Work order:
Set down exactly the lines running from the one with "Instruction: Open the 购买异常 tab" to the last line of the listing below, both included, and skip every picture.

==== Exercise data ====

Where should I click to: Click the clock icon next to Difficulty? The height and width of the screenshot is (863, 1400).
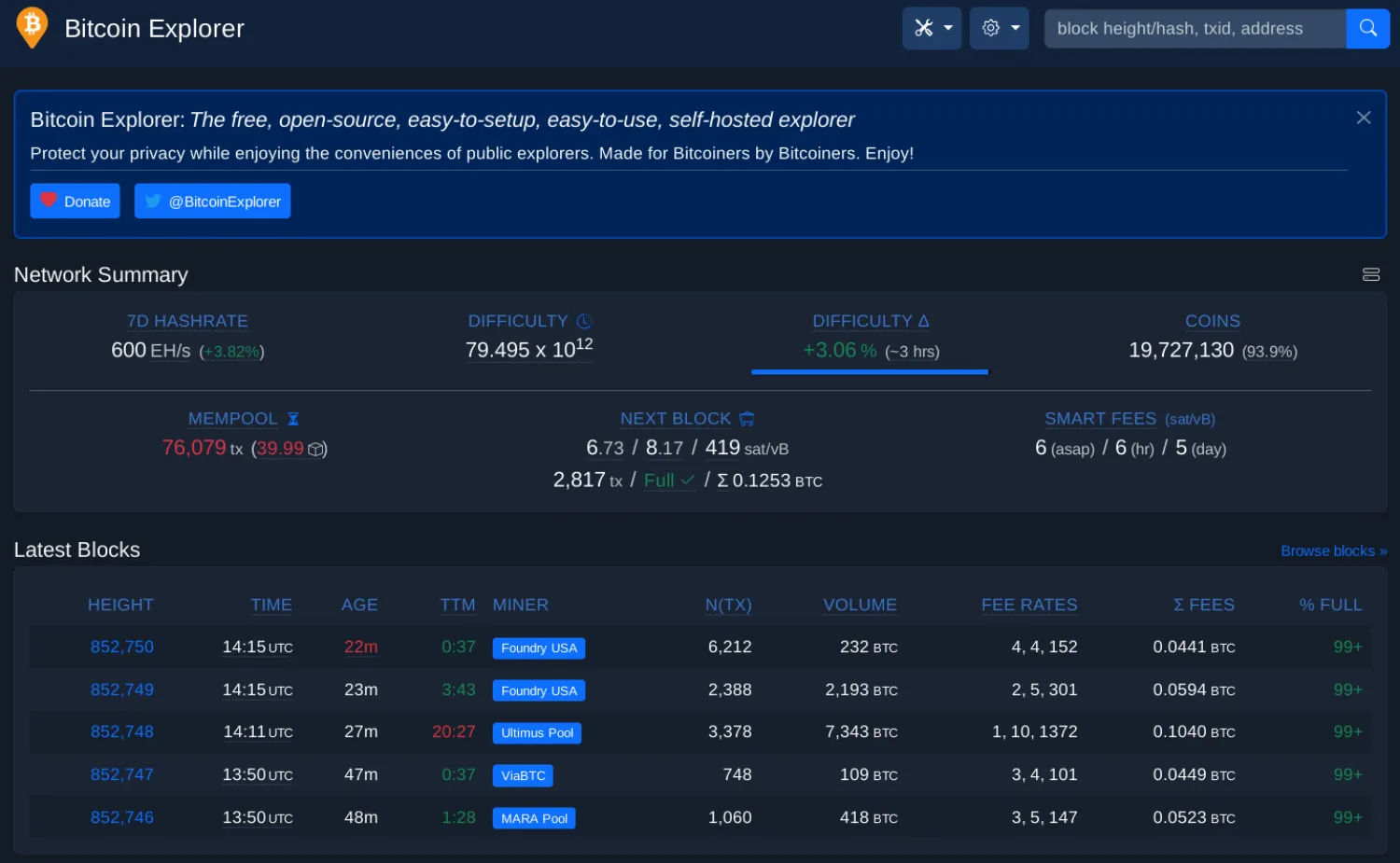coord(584,320)
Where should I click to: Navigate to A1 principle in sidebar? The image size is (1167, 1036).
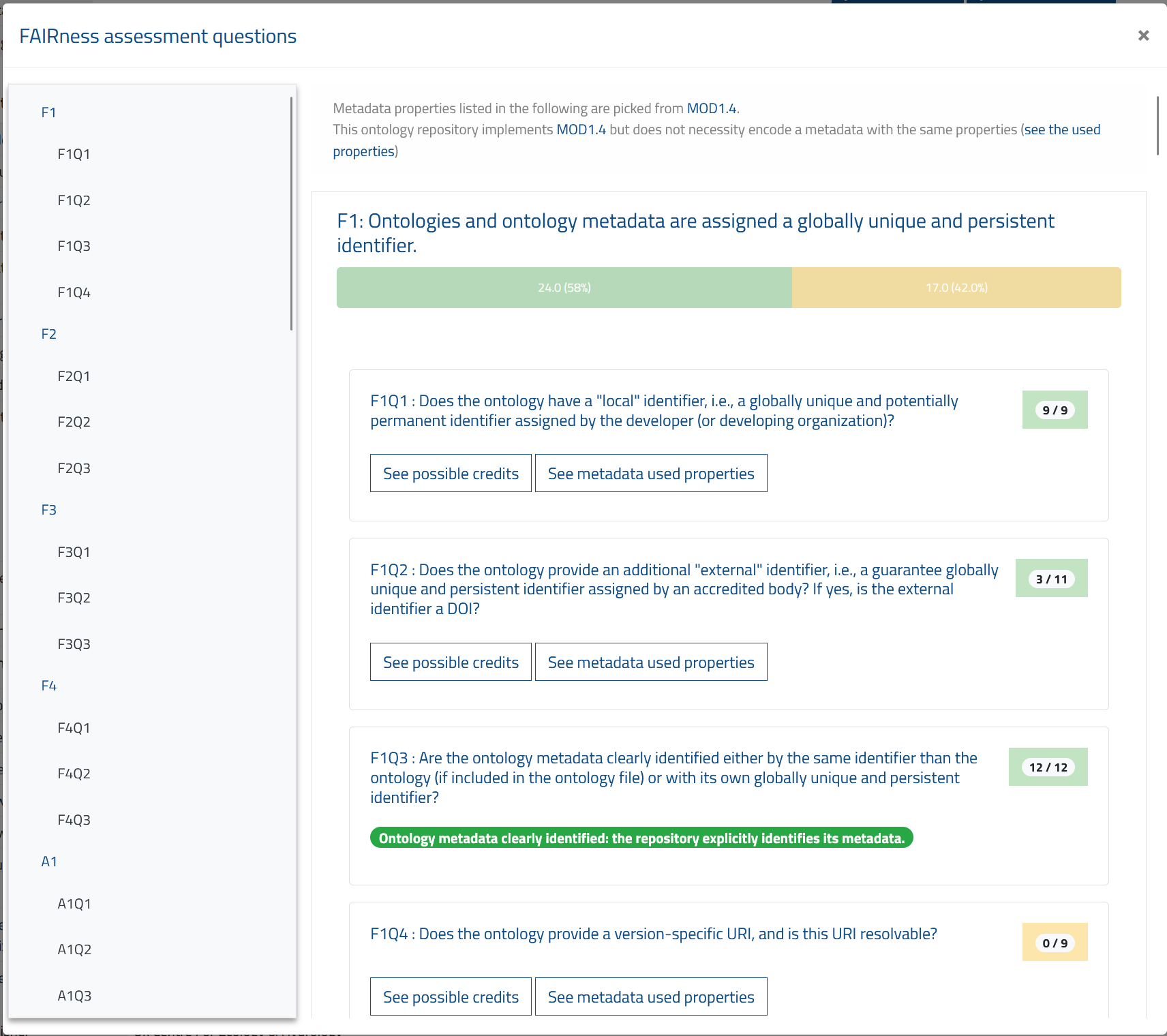pos(49,862)
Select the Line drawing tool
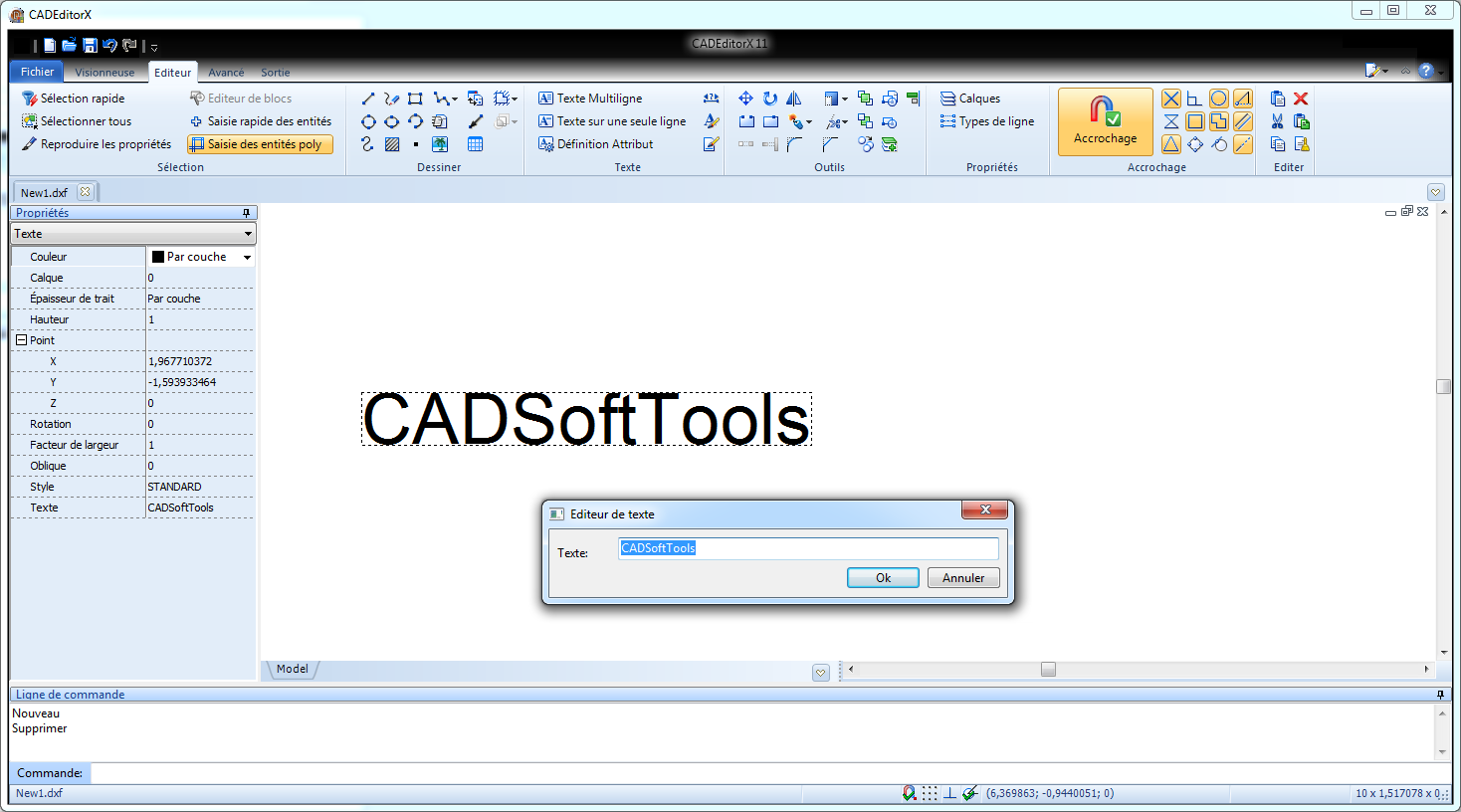This screenshot has width=1461, height=812. click(368, 99)
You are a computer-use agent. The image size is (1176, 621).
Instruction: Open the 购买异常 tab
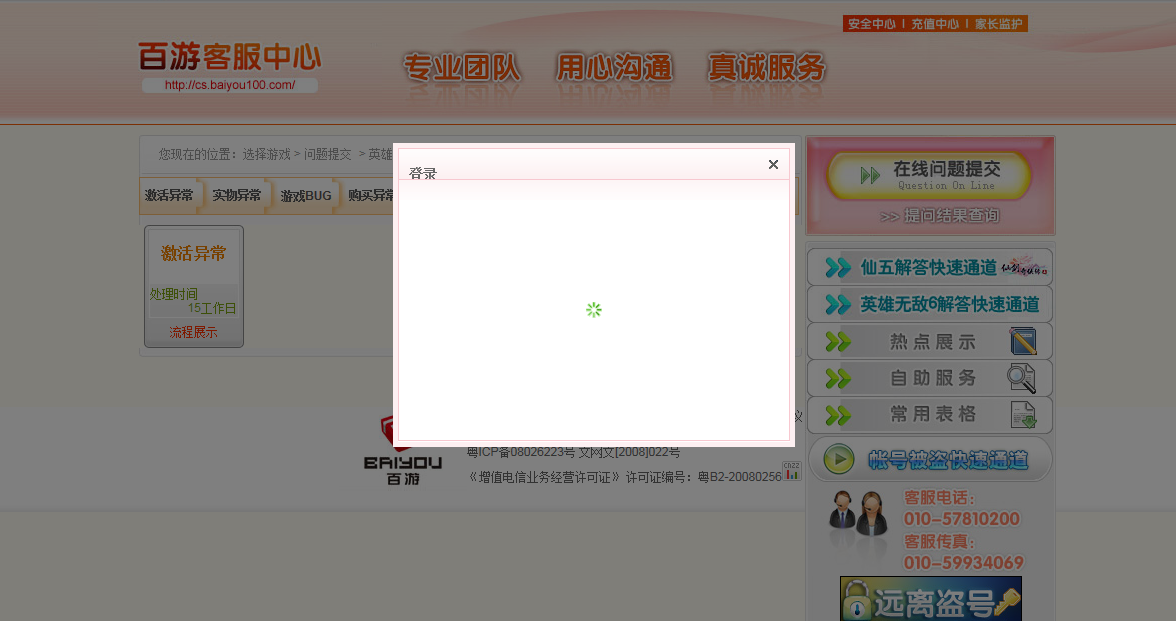371,196
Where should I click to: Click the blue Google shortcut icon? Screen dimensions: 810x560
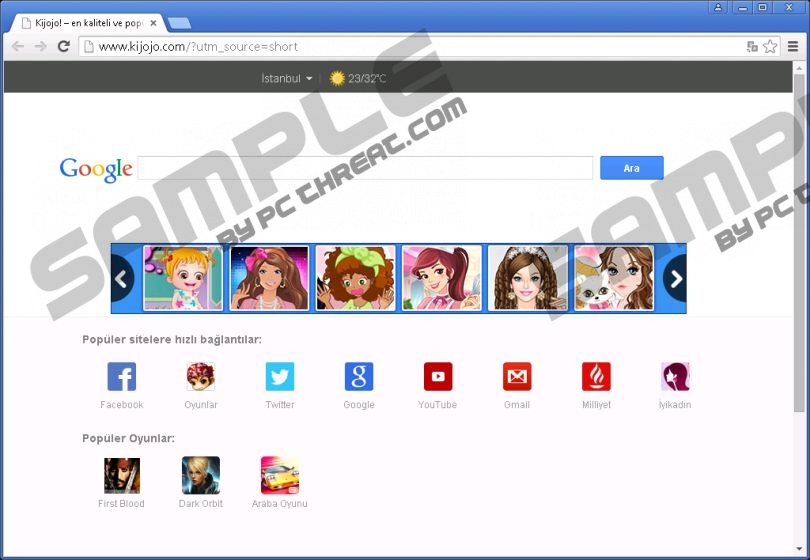[359, 377]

====

Exercise response:
Instruction: Open the 购买异常 tab
371,196
Where should I click to: Click the blue Google shortcut icon? Screen dimensions: 810x560
[359, 377]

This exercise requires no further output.